#### 引用文:

┌────────

僕、霊感とかは全然ないんですけど、例えばお風呂で頭を洗っていると後ろに誰かいる気がする、みたいなことは昔からありました。そういう身近に感じたことのあるちょっとした恐怖感が、ダダやケロニアが人間の前にヌッと現れるシーンと結びついてしまったんですね。身長50mの怪獣も実際に出てきたら怖いんでしょうけど、トラウマになる怖さとはまた別の怖さなんです。
僕、ダダの回(第28話『人間標本5・6』)はテレビの前に座っていられなくて泣きながら隠れてましたもんね。ケロッとしている友達が信じられなかったですもん。
強調される「親しみやすさ」
現在放送中の『ウルトラマンタイガ』は「宇宙人が潜伏している地球」を舞台にしており、毎回何かしらの形で宇宙人が登場しています。僕のトラウマ、ダダは昨年の『ルーブ』に登場していました。
これも時代の流れなのか、僕が子供の頃に感じたような恐怖感を強調するような演出はほとんど無くて、みんな当然のように日本語を喋って人間たちと簡単に意思の疎通ができる。怖さ、得体の知れなさよりも、どちらかと言うと親しみやすさを感じさせる設定になっているのがポイントです。
息子に「怖い怪獣とか宇宙人はいる?」と訊いてみても、「怪獣も宇宙人も全部めっちゃ好きやで」という答えが返ってくる。
「昔のほうが良かった」などと声高に叫ぶつもりはないのですが、あの背筋がゾクッとするような怖さはウルトラシリーズ独特のもので、そこに魅力を感じたファンの一人としては少し寂しい気もしています。「トラウマあってこそのウルトラだろう」という思いもやはりあるのでね。
どこにトラウマを感じるか
ただ息子を見ていると、作り手側が「子供にトラウマを植え付けてやろう」と意図して作ったものって、意外と当てはまらないのかもと思うことが多々あって。

└────────

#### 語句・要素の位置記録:
┌────────

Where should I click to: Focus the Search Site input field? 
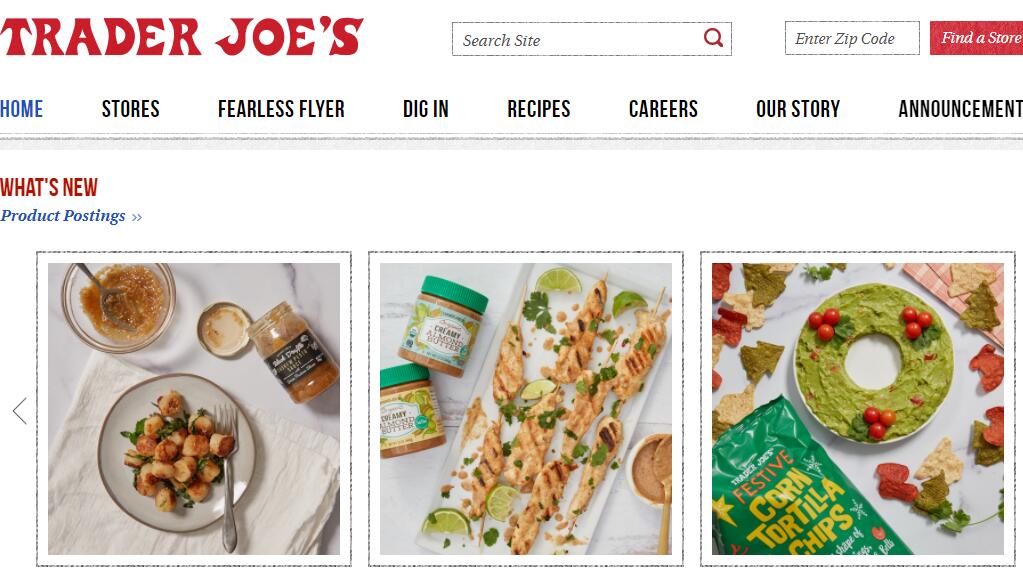coord(577,39)
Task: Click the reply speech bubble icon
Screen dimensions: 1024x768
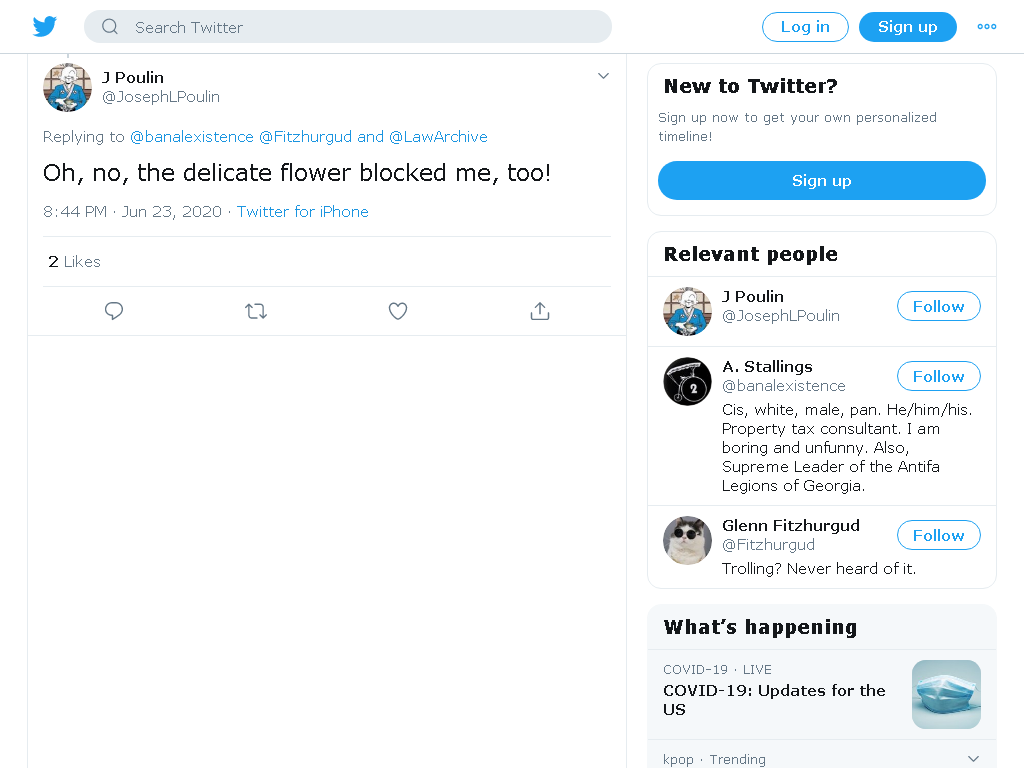Action: 114,311
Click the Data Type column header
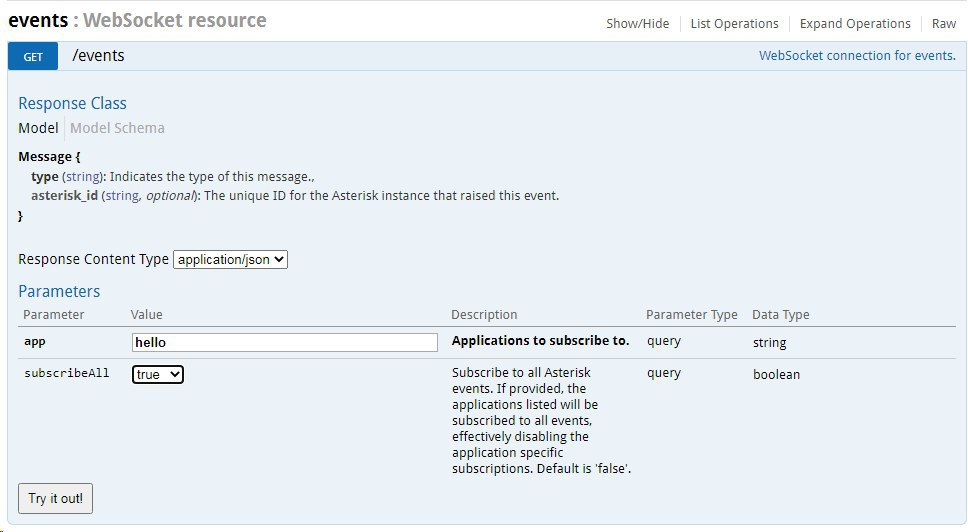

└────────

#### 練習課題:
A – エントリのうち、「Task: Click the reply speech bubble icon」を含む行から最後の行までを、一字一句変えずに抜き出してもらえますか？画像は含めないでください。
B – ウルトラシリーズの怖さについての引用文を、最後の文の後から書き継いでもらえますか？

#### 解答:
A –
Task: Click the reply speech bubble icon
Screen dimensions: 1024x768
Action: 114,311
Click the Data Type column header

B –
冒頭で触れた『ULTRAMAN』もそうですし、『ネクサス』に出てくるペドレオンという怪獣。あれ大人の目線で見たらめちゃくちゃ怖くてグロいけど、息子は全然ビクともしない。むしろ人を捕食するシーンを見て「おー!」って手叩いてますもんね。子供の頃の僕に比べたら相当度胸あります。
思えば、僕のトラウマであるダダとケロニアも、当時のスタッフたちがそう意識して撮っていたなんて話は聞いたことがない。僕が泣いていた横で友達がケロッと平気だったように、「トラウマになる基準」なんて人によってかなり違いがあるのでしょうね。もしかしたら息子も言わないだけで、僕と一緒に楽しく見ていた映像の中に小さなトラウマを抱えてしまっている可能性だってあるかもしれない。
そう考えると、ますます息子がウルトラマンを楽しむ姿から目が離せなくなってくる。うちの母親が、ダダを見て大泣きする僕を笑っていたように、大人の目から見ると何でもないようなところに息子が意外な反応を見せてくれるかもしれません。
そうだ、試しにダダとケロニアの回を息子に見せてみましょうか。僕がトラウマを克服できていれば、の話ですが……(笑)。